**Directions:** Word for word, copy the records and drop the pictures.

**Entries supplied:**
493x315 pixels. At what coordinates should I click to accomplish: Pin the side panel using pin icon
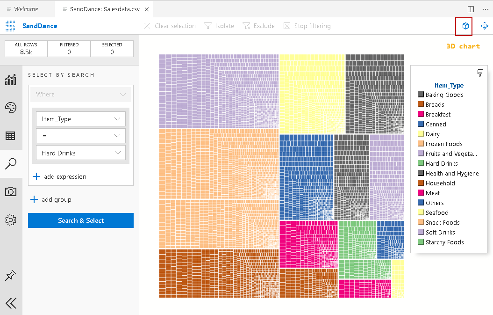click(11, 275)
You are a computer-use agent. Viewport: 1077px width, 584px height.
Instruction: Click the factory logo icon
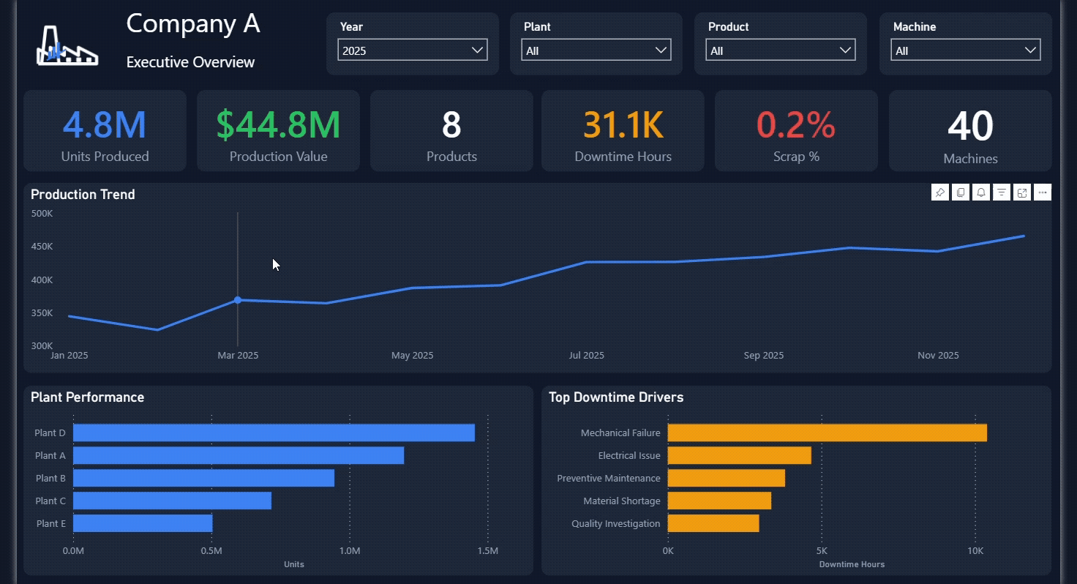click(x=67, y=45)
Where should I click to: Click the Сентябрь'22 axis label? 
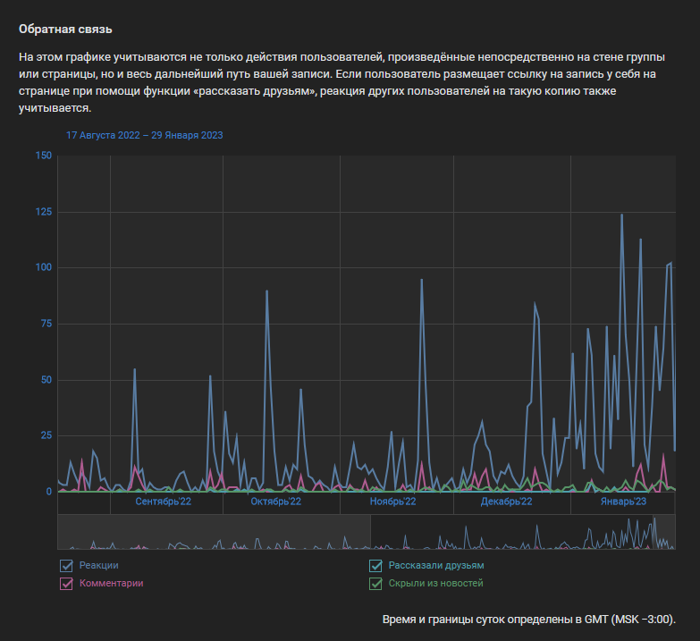tap(163, 502)
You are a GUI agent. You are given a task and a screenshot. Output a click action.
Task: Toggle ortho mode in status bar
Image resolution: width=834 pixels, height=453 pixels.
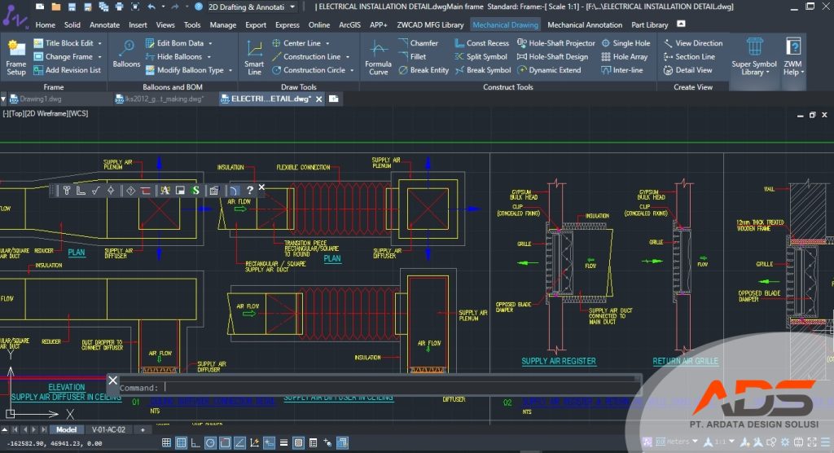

**Written response:**
493x315 pixels. At what coordinates should I click to accomplish: Pin the side panel using pin icon
click(11, 275)
You are a computer-use agent. Viewport: 1077px width, 584px height.
Instruction: Click the factory logo icon
click(x=67, y=45)
Where should I click to: Click the Сентябрь'22 axis label? 
tap(163, 502)
You are a GUI agent. You are given a task and a screenshot. Output a click action.
Task: Toggle ortho mode in status bar
Image resolution: width=834 pixels, height=453 pixels.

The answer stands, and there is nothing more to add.